> _TO DO_:
Copy out only the lines running from the one that contains "Task: Select the abcs.discount domain name" through the end of the listing. Pictures stay out.

> _ENTRIES SUPPLIED_:
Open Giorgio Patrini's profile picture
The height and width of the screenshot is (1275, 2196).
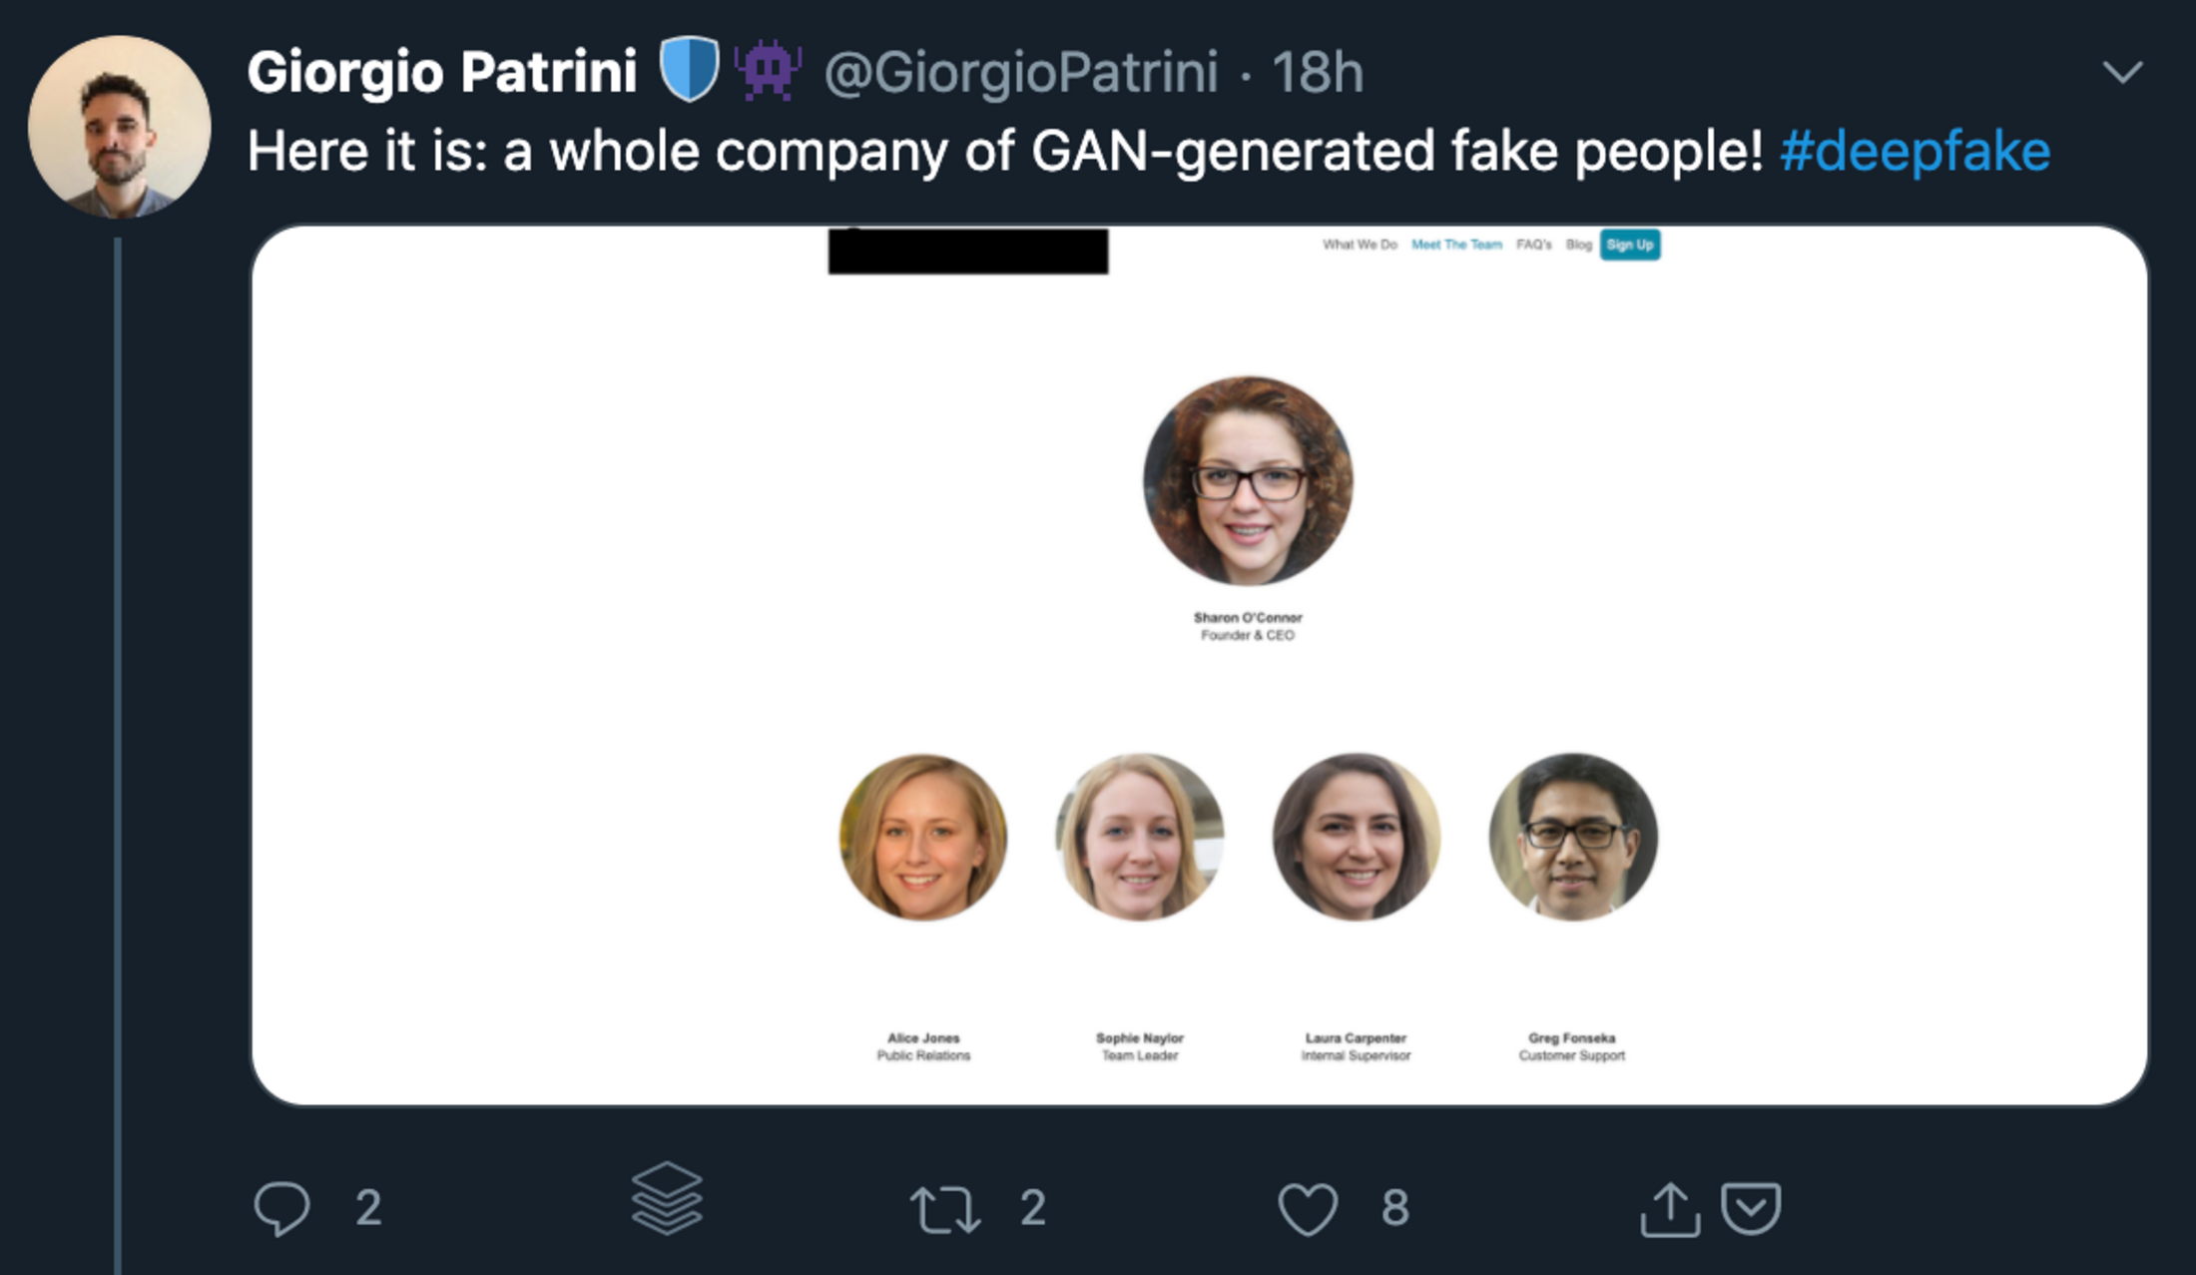[120, 127]
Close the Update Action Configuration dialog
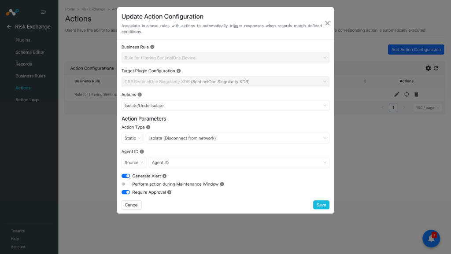Image resolution: width=451 pixels, height=254 pixels. click(x=327, y=23)
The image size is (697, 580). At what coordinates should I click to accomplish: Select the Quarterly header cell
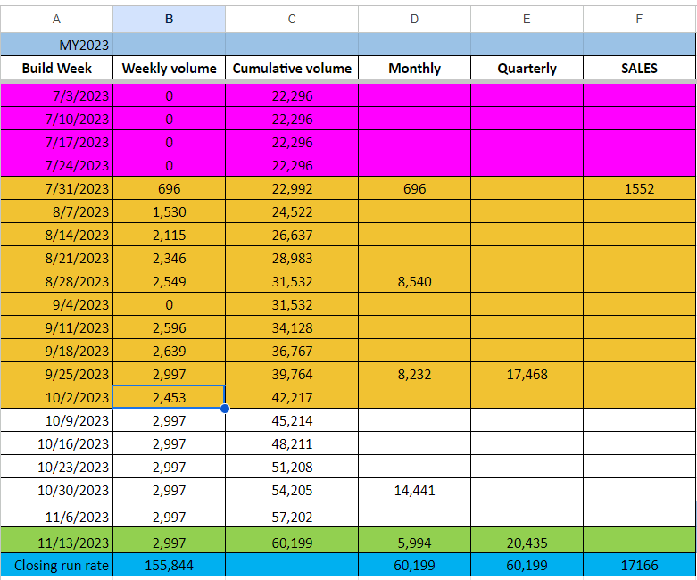pos(527,68)
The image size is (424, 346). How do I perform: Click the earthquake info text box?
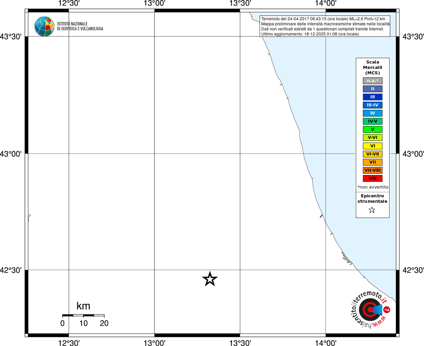pos(325,26)
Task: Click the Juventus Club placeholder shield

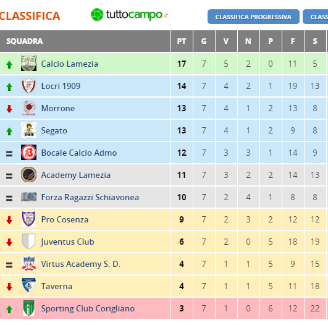Action: pyautogui.click(x=28, y=242)
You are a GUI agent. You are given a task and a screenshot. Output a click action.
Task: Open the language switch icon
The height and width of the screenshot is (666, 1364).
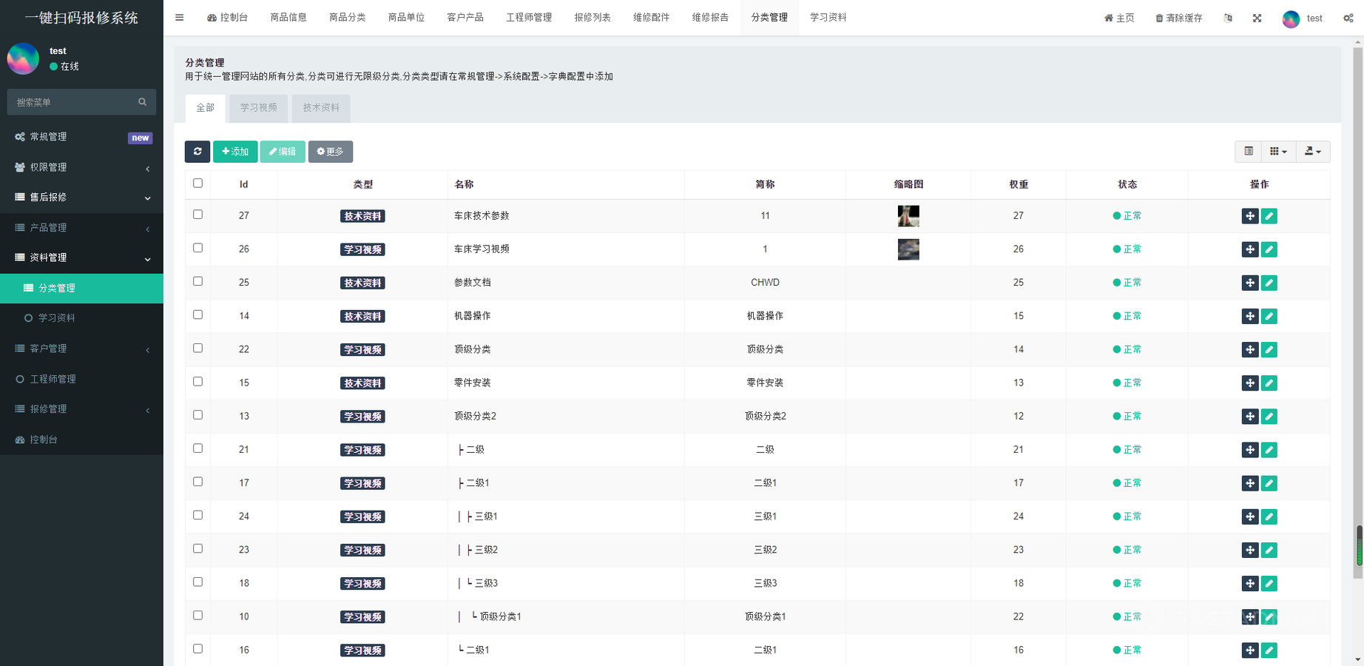coord(1228,18)
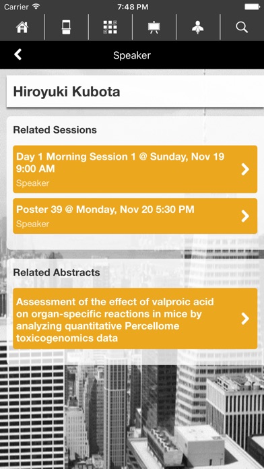Expand chevron on Day 1 Morning Session
This screenshot has height=469, width=264.
point(245,169)
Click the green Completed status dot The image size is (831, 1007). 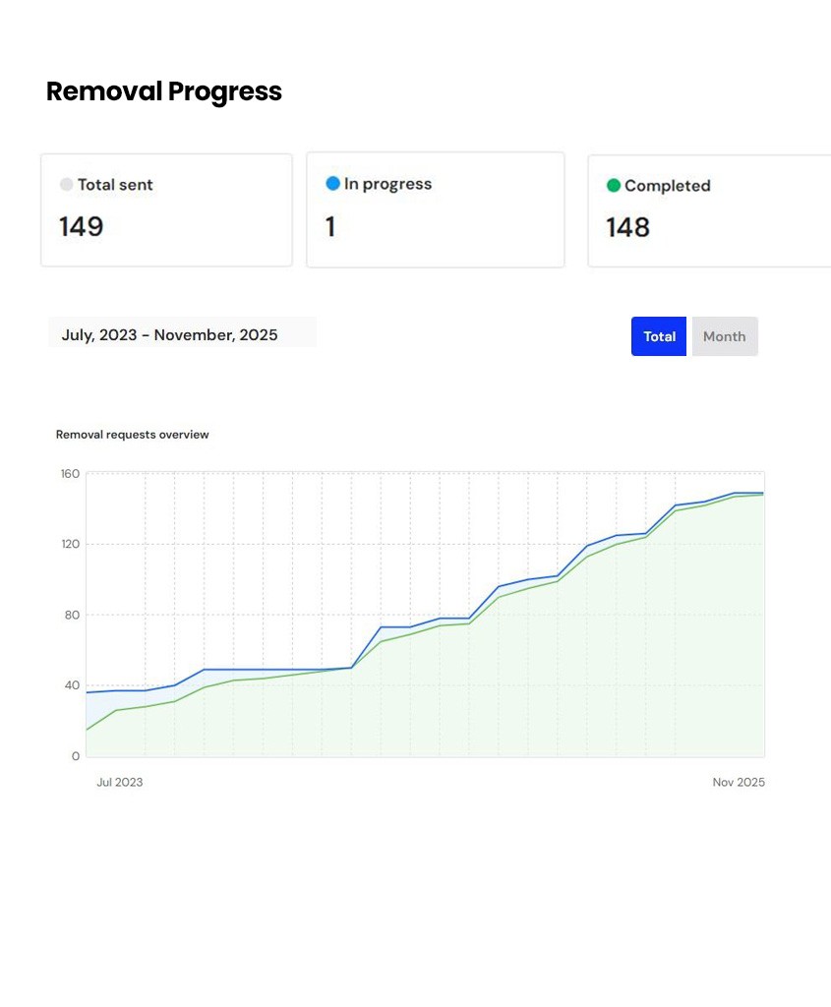[614, 186]
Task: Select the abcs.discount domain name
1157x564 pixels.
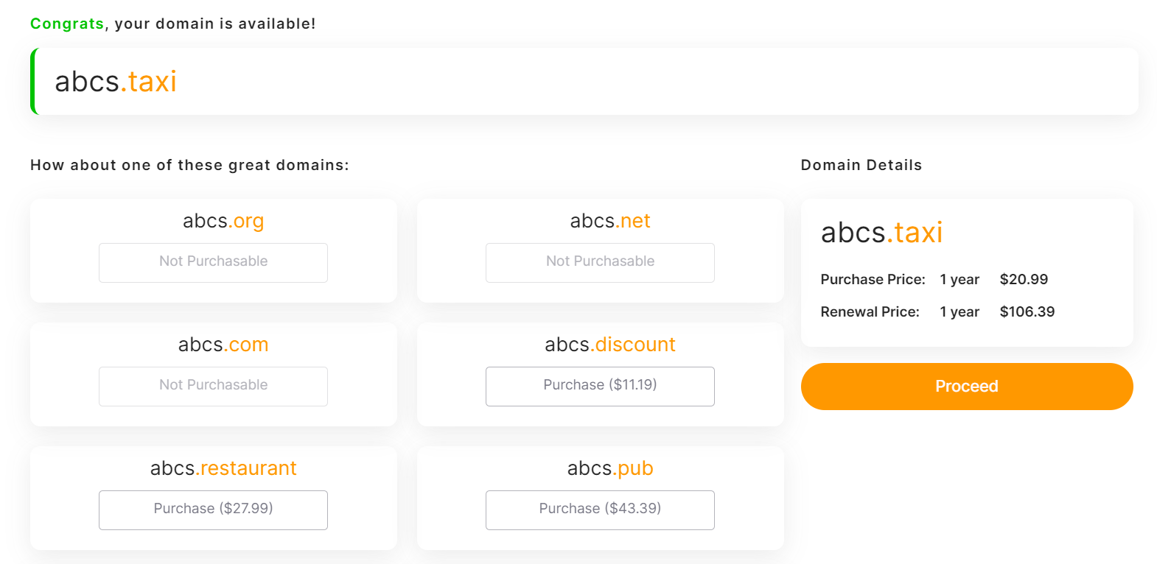Action: 610,345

> _TASK SOLUTION_:
Task: Select the abcs.discount domain name
1157x564 pixels.
Action: 610,345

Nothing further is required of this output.